Der CCC Sachsen und die Idee der Politikseminare

Referent: Jürgen Christ (Leipzig) j.christ@geonet.com

Interaktive Bürgerinformationssysteme sollen Funktionen übernehmen, die im alltäglichen Miteinander bereits untergegangen sind. Neben dem Staat als Dienstleister und Möglichkeiten direkter elektronischer Demokratie zeigte dieser Workshop einen Überblick über die Entwicklung von computerunterstützten Ansätzen, um menschliches Miteinander gemeinsam zu regeln.

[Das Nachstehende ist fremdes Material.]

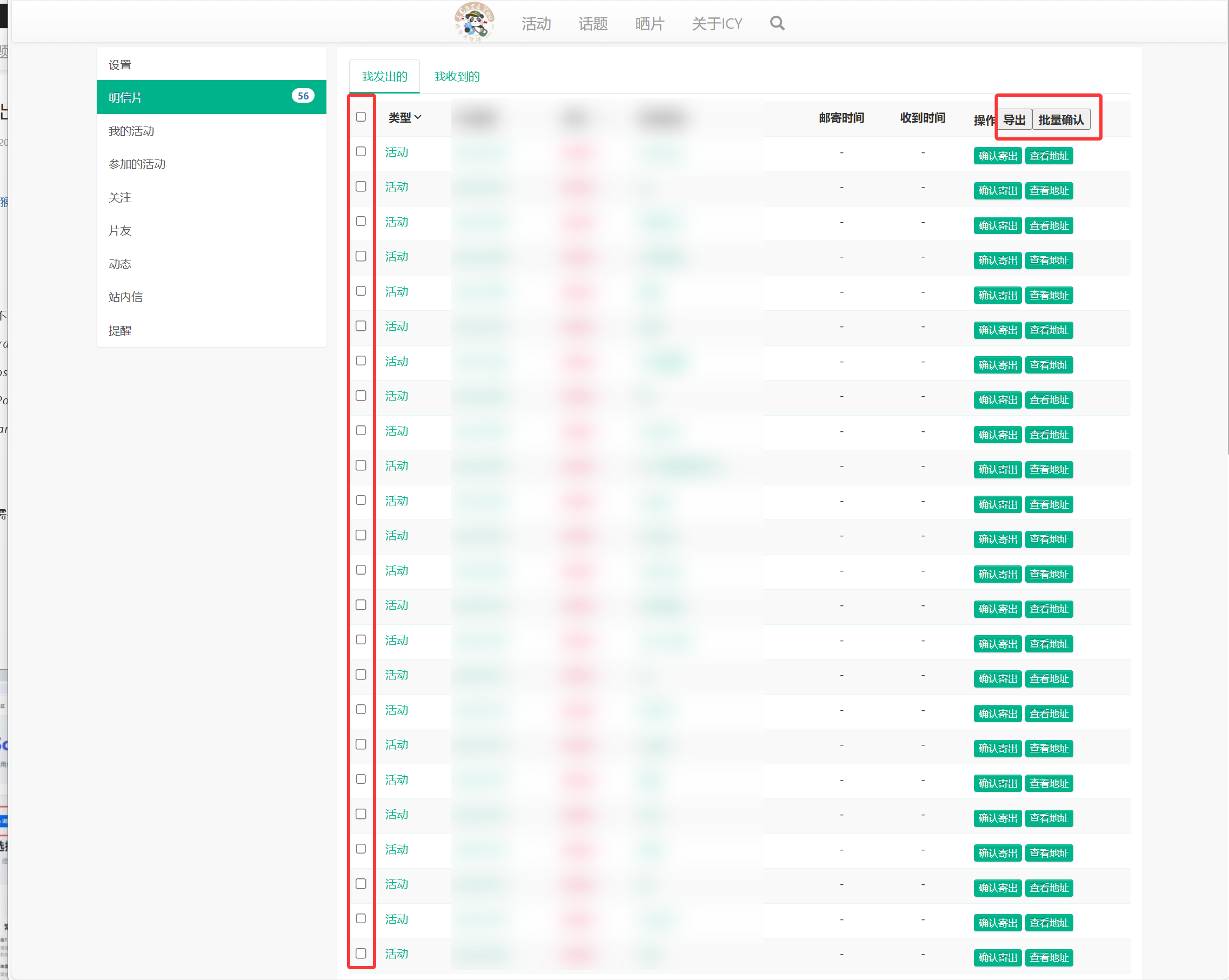Go to 我的活动 in sidebar

point(131,131)
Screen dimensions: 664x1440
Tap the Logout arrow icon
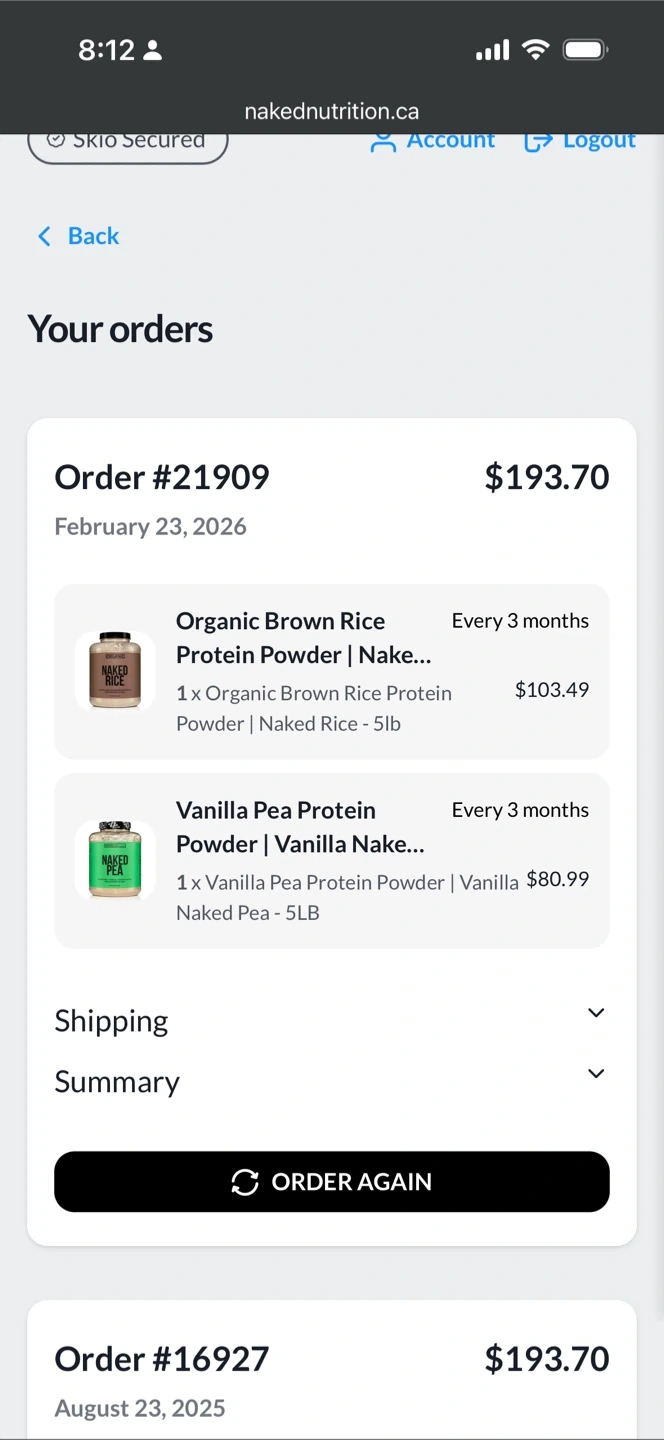click(x=538, y=142)
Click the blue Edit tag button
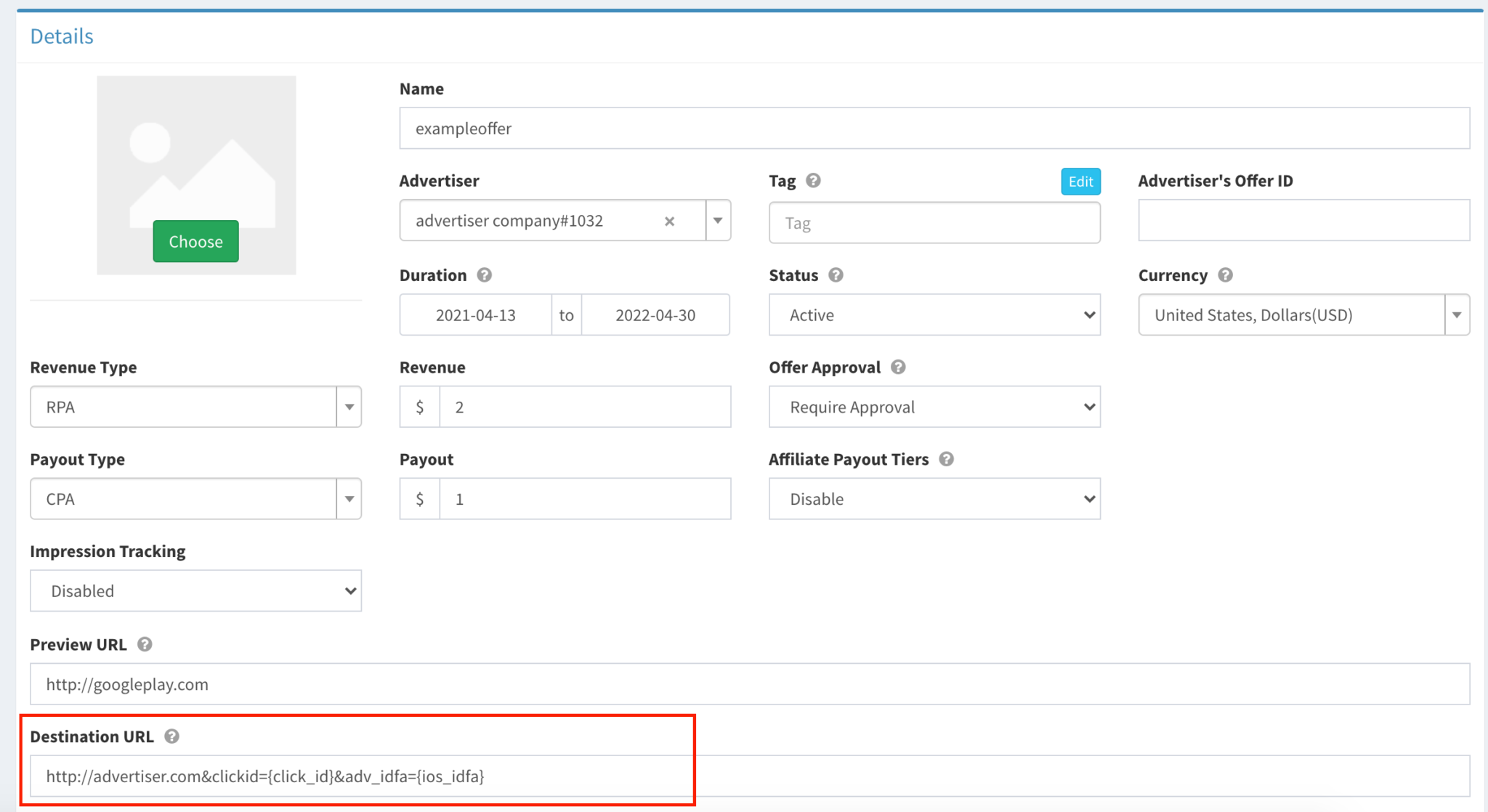 pyautogui.click(x=1080, y=182)
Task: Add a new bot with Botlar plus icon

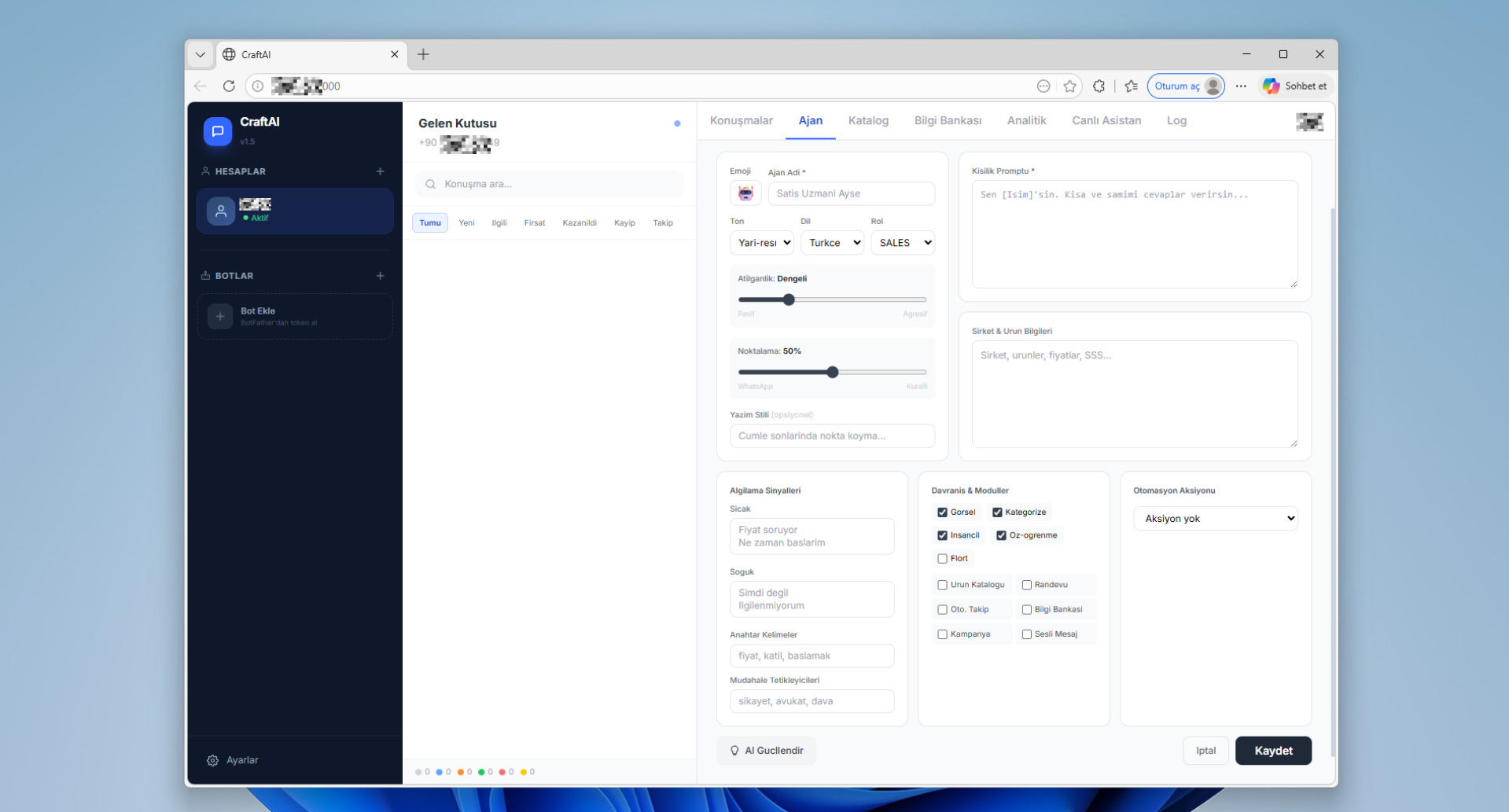Action: point(380,276)
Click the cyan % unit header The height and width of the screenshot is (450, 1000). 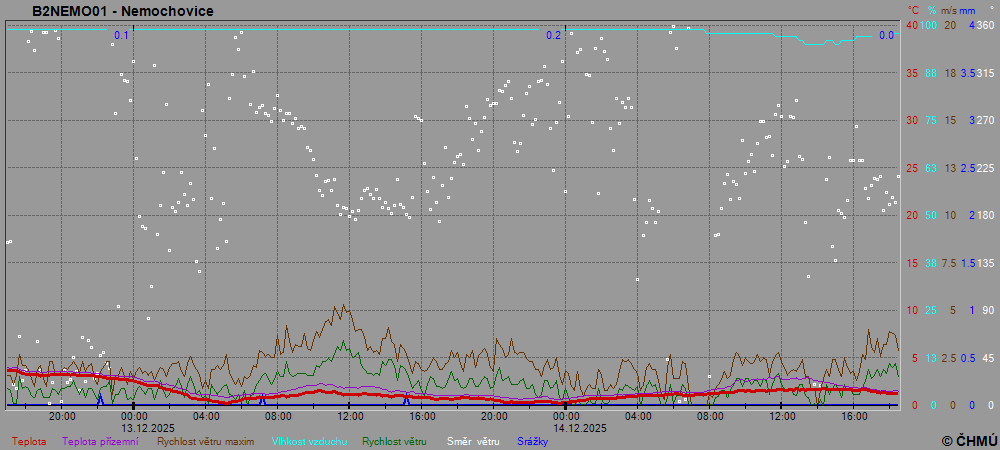point(930,10)
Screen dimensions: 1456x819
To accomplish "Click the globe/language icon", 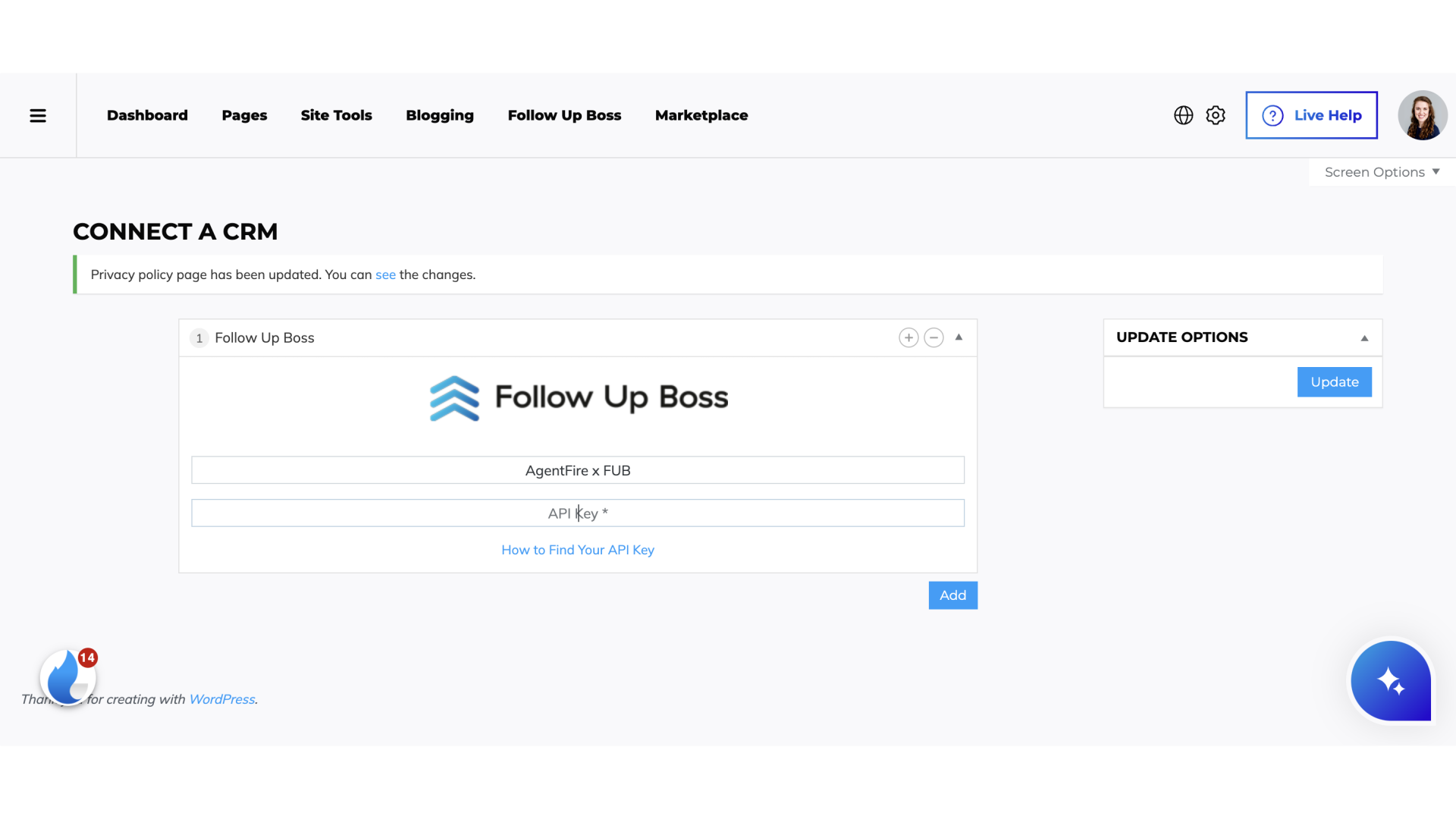I will pyautogui.click(x=1183, y=114).
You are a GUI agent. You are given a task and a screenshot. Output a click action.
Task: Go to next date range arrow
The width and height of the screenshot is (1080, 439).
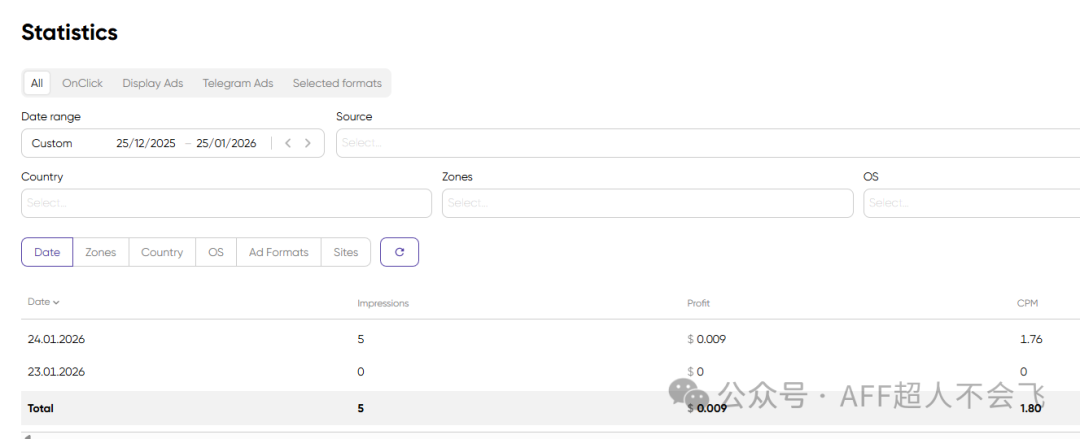pos(308,143)
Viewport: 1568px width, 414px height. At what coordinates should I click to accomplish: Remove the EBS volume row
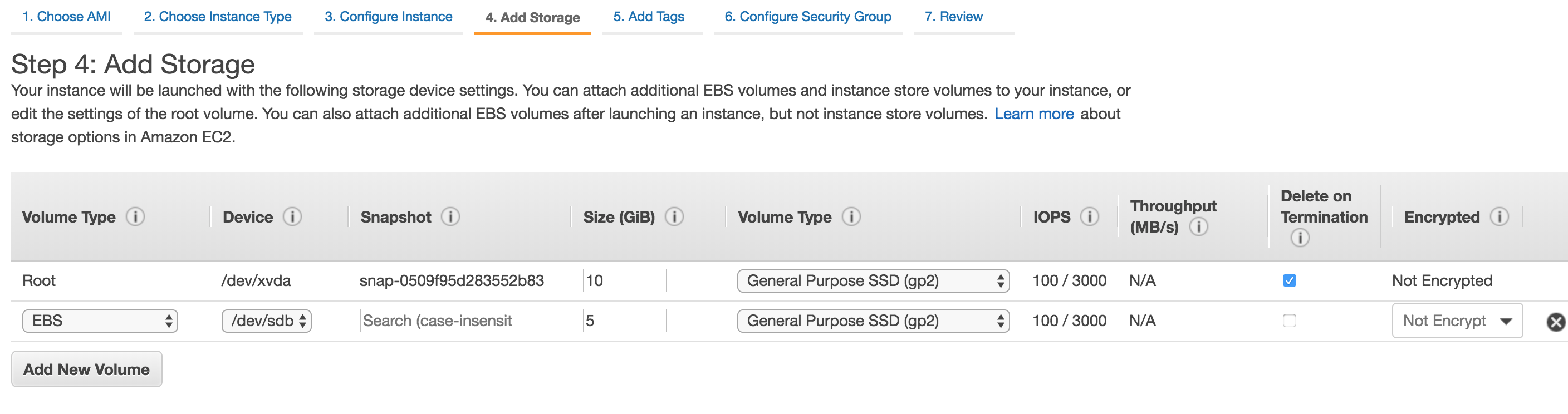pos(1555,322)
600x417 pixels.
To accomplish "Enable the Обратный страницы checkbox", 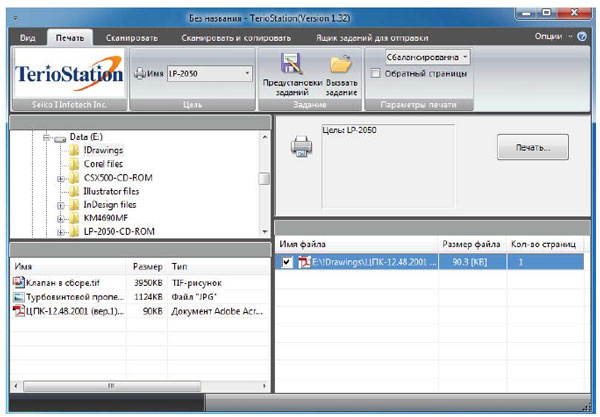I will [x=375, y=73].
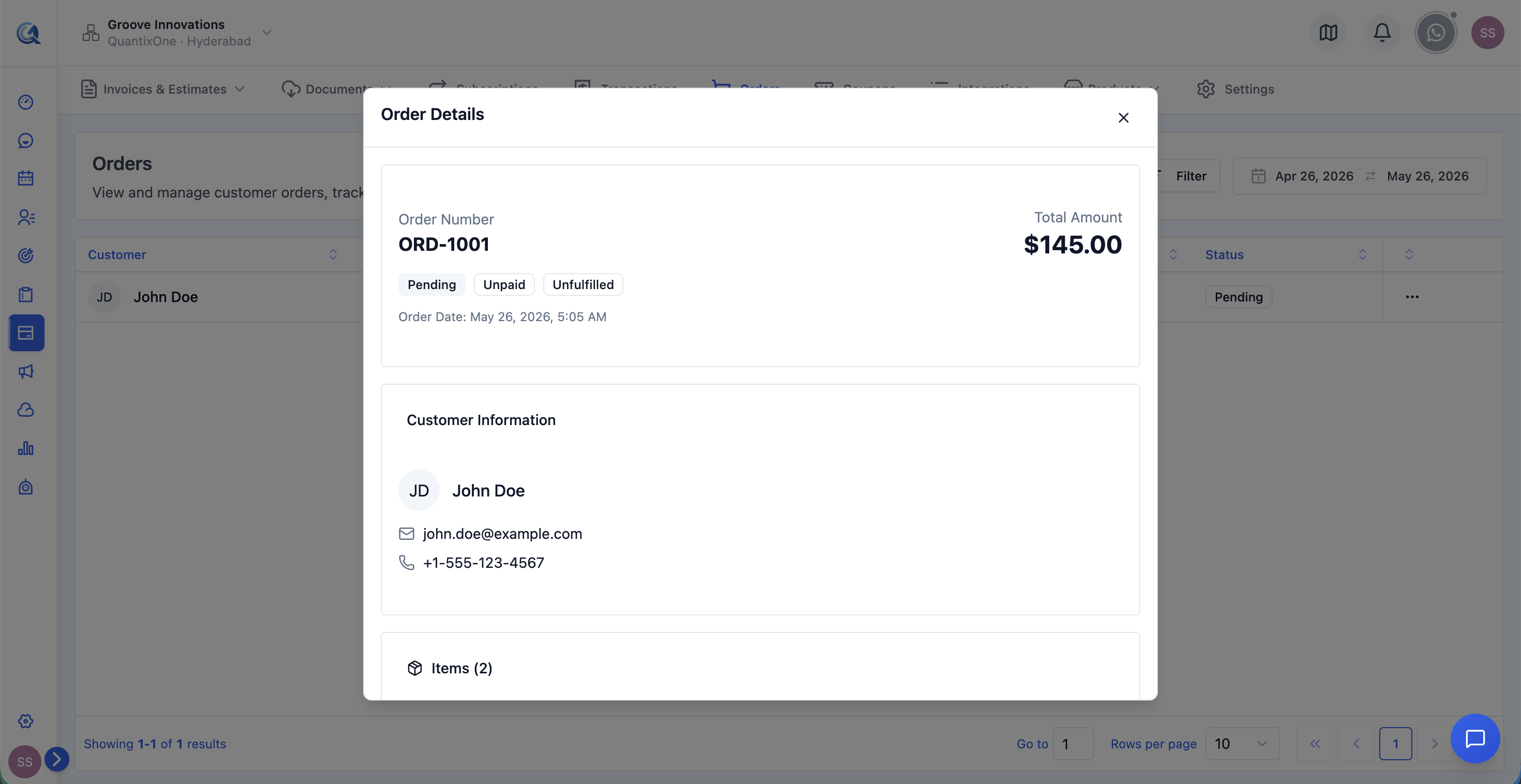Open the WhatsApp icon in header

click(1436, 33)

Der Workshop war größtenteils von politisch orientierten Menschen besucht, teils selbst Seminaranbieter, teils im politischen Umfeld beschäftigt. Jürgen "Bishop" Christ, Medienjournalist aus Leipzig, stellte die Pilot-Bürgerinformationssysteme von Professor Kubitschek in Kiel und das holländische Demokratieexperiment "de Beslijzwisser" ("Die Besserwisser") von Marcel Bullinga vor.

Auffallend an diesen Pilotprojekten ist ihre auffällige Erscheinung als Präsentation von Behörden, Firmen und Vereine.

Nach Prof. Kubitschek sind die historischen Mainframe-Computer in Behörden eine Ursache dafür. Techniker richten erst gar keine Interaktionssysteme ein, in der Furcht, der Rechner komme mit Anfragen mehrerer schneller PCs nicht zurecht.

Für Behörden spielt noch die Ausweispflicht eine Rolle. Identifizierung per Anwesenheit und fälschungssicherem Plasteausweis müßte fürs Internet erst neu geregelt werden.

Im holländischen Modell "Beslijzwisser" von Marcel Bullinga (Institut für Politik, Amsterdam) werden Diskussionen, digitale Demokratie und Wahlen per Computer bereitgestellt. Die Identifizierung verläuft hier nach einem ecash-ähnlichen Verfahren.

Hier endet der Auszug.